Il faudrait que je songe à monter un petit hall et celui-ci ne devrait pas me prendre beaucoup de temps. Ensuite, je pourrais construire une salle de bains, des toilettes et une chambre. Avant, mon lit se trouvait dans un coin du salon et sincèrement, je déteste que tout soit à proximité. Lorsque je voyageais avec mes amis il y a de cela plusieurs années, j'étais super content lorsqu'on déposait nos bagages dans un hôtel. Plus on avançait dans notre voyage et plus ce type de bâtiment était luxueux. C'est grâce à mes nuits passées dans ces derniers que l'idée d'améliorer l'architecture de ma maison m'était venue. D'ailleurs, jamais je n'aurais crû que cette utopie puisse se réaliser un jour. Aussitôt, je me tourne vers mon ami.

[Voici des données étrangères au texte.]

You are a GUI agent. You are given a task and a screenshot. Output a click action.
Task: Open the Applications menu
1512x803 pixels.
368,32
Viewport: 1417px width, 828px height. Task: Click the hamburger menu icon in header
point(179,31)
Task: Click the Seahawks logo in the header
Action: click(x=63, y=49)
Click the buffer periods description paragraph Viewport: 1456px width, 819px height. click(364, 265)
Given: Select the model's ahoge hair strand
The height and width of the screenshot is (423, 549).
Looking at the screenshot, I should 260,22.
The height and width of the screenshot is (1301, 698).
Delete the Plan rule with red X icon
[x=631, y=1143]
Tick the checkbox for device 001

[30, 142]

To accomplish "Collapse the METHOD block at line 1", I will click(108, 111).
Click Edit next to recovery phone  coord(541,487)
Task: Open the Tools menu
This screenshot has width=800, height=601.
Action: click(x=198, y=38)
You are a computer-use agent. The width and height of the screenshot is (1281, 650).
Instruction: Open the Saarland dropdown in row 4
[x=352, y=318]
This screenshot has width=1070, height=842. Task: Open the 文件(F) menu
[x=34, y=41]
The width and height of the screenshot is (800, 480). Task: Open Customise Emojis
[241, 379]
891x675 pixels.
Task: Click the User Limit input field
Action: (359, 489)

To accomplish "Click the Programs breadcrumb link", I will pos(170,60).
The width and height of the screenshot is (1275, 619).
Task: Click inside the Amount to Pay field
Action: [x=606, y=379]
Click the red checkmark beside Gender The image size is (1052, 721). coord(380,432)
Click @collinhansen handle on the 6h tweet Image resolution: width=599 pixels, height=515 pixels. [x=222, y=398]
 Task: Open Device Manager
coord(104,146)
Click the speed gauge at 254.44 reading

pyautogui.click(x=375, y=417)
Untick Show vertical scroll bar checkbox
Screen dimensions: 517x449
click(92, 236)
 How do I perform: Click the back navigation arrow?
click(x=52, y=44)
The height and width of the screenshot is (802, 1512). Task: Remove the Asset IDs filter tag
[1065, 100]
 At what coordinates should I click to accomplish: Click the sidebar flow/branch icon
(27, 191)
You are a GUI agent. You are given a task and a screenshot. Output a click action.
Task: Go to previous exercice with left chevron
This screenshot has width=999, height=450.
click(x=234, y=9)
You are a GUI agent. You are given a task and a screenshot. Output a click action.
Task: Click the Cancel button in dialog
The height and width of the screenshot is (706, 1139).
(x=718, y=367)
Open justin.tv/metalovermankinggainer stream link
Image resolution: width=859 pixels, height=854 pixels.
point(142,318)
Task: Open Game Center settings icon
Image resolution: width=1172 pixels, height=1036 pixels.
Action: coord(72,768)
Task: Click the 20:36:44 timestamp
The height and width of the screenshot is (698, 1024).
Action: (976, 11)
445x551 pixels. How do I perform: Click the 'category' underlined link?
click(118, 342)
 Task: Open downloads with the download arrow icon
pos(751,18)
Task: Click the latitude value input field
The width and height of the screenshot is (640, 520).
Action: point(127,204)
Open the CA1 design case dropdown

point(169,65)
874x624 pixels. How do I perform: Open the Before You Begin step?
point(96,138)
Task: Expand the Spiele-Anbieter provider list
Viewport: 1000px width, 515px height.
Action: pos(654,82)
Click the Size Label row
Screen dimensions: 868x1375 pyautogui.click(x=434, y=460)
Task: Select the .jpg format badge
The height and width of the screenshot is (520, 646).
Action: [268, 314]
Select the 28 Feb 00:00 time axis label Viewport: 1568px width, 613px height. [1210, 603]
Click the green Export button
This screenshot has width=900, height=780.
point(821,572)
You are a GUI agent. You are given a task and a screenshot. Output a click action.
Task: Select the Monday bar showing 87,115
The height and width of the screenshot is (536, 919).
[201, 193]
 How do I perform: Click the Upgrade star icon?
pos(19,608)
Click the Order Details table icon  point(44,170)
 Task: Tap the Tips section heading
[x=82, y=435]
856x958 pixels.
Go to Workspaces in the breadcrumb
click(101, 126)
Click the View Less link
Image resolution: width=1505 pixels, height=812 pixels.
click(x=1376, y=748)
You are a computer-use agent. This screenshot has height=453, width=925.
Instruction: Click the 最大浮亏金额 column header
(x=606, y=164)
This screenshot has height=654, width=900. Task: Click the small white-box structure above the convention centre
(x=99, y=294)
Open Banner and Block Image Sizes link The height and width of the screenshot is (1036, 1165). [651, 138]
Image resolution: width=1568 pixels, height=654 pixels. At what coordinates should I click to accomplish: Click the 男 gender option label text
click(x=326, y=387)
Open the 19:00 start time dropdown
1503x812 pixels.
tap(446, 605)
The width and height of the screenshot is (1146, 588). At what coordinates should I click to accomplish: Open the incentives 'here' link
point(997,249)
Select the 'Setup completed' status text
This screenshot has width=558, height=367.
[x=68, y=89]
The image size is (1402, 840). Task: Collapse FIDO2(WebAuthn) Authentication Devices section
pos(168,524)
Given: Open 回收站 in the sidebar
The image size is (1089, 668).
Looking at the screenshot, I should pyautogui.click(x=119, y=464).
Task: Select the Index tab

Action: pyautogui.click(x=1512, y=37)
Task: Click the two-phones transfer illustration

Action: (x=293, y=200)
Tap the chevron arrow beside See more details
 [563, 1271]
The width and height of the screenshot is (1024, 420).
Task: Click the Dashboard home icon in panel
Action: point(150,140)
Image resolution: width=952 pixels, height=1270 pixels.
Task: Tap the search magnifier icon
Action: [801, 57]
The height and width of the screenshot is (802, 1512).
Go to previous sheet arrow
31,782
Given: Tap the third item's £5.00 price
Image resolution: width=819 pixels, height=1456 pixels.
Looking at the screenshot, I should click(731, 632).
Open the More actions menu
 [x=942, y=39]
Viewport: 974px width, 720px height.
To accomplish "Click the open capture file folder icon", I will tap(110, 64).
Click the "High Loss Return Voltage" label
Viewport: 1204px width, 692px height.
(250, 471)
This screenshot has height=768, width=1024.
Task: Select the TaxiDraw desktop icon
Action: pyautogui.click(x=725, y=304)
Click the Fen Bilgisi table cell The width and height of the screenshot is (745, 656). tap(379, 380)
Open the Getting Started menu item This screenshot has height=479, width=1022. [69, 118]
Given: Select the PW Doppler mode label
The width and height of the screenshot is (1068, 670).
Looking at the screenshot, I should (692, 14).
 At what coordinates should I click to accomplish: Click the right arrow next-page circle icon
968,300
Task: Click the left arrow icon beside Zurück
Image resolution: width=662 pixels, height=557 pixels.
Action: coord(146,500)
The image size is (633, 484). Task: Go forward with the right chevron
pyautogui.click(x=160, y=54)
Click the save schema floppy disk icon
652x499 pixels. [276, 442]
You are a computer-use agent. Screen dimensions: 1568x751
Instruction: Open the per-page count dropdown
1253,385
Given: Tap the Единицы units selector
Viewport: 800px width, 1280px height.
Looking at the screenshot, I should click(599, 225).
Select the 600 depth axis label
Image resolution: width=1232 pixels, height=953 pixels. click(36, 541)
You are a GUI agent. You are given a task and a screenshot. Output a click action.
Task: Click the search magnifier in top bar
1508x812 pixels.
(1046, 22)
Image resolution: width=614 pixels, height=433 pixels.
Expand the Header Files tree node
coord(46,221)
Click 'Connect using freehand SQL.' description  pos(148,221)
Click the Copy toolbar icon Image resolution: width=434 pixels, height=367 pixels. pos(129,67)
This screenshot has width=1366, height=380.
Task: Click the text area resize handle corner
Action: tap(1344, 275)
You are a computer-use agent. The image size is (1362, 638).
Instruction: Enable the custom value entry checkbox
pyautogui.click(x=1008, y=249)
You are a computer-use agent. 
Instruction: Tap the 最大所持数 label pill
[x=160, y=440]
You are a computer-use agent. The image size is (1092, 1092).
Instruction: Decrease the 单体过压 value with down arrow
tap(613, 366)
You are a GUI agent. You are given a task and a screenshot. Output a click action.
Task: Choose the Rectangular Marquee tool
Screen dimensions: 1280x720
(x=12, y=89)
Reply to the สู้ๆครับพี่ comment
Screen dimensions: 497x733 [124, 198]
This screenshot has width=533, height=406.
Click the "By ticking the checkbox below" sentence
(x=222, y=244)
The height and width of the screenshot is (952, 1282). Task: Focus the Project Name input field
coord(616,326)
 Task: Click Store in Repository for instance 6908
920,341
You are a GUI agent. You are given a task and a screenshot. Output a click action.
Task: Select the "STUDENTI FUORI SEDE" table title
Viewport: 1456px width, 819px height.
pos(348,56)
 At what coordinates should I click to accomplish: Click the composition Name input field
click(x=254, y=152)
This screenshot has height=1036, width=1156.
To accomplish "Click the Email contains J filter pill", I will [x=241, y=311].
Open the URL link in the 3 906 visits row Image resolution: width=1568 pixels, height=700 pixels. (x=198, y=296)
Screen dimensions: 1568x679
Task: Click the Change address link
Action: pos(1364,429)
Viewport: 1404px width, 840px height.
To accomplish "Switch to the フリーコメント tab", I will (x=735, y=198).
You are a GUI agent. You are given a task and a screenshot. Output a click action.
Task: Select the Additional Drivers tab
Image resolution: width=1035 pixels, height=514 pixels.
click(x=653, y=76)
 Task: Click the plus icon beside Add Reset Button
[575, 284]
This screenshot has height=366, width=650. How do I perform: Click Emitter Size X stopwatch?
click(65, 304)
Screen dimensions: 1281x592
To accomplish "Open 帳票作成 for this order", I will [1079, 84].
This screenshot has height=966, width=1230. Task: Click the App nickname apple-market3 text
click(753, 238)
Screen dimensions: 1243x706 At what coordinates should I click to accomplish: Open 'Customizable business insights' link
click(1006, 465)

« Dis-moi, y a-t-il des crayons et du papier dans le sac que tu m'as donné ?
- Non, pourquoi ?
- Avant de commencer les travaux, j'aimerais dessiner un plan.
- Pour mieux t'organiser ? Je comprends. Reste ici, je vais voir ce que je peux faire.
- Merci. »
Garet s'éloigne de moi pendant que je lui tourne le dos. Très vite, je m'approche de ce qui reste de ma maison et rapidement, des souvenirs me reviennent en mémoire. Combien de fois ai-je reçu Garet, Ivan et Sofia lorsque notre mission commune s'est achevée ? Dans ces soirées, on parlait de nos craintes lorsqu'on tombait nez à nez avec des sbires envoyés par notre ennemi. Par moment, on pensait qu'on allait y rester et je ne compte plus le nombre de fois où mes camarades sont tombés au combat.
Fort heureusement, j'avais les potions nécessaires pour les ramener à la vie et si besoin, j'avais juste à solliciter mes djinns pour leur sauver la mise. N'empêche, nos petits camarades ont bien mérité de se reposer un peu après les événements qu'on a su déjouer grâce à notre courage mais aussi, à notre ténacité. Par contre, les miens ont un peu tiré la gueule lorsque je leur ai annoncé que je reprenais la route. Au début, ils ont cru que je plaisantais mais lorsqu'ils m'ont senti dans le village voisin, ils se sont empressés de me rejoindre pour me prêter main-forte. Ce jour là, ils ont compris que j'étais sérieux.
Alors que je ramasse les pierres qui ont servi à construire les murs de mon ancienne demeure, je me souviens des nombreuses fois où Garet est venu me rendre visite, seul. Au tout début, on passait des nuits entières à se parler de tout et de rien et sa compagnie me suffisait vraiment. Ensuite, je me suis rendu compte que sa présence commençait à jouer sur les sentiments amicaux que je ressentais envers lui. Bien sûr, au tout début, je me demandais ce qui m'arrivait et si j'étais normal. Quand je repense à tout ça, je ne peux m'empêcher de sourire.
Lorsque j'échappe à mes pensées mélancoliques, je me rends compte qu'une présence se tient dans mon dos. De suite, je me retourne et je fais face à mon ami de longue date. Celui-ci tient un rouleau de papier dans une main tandis qu'un lot de crayons repose dans la seconde.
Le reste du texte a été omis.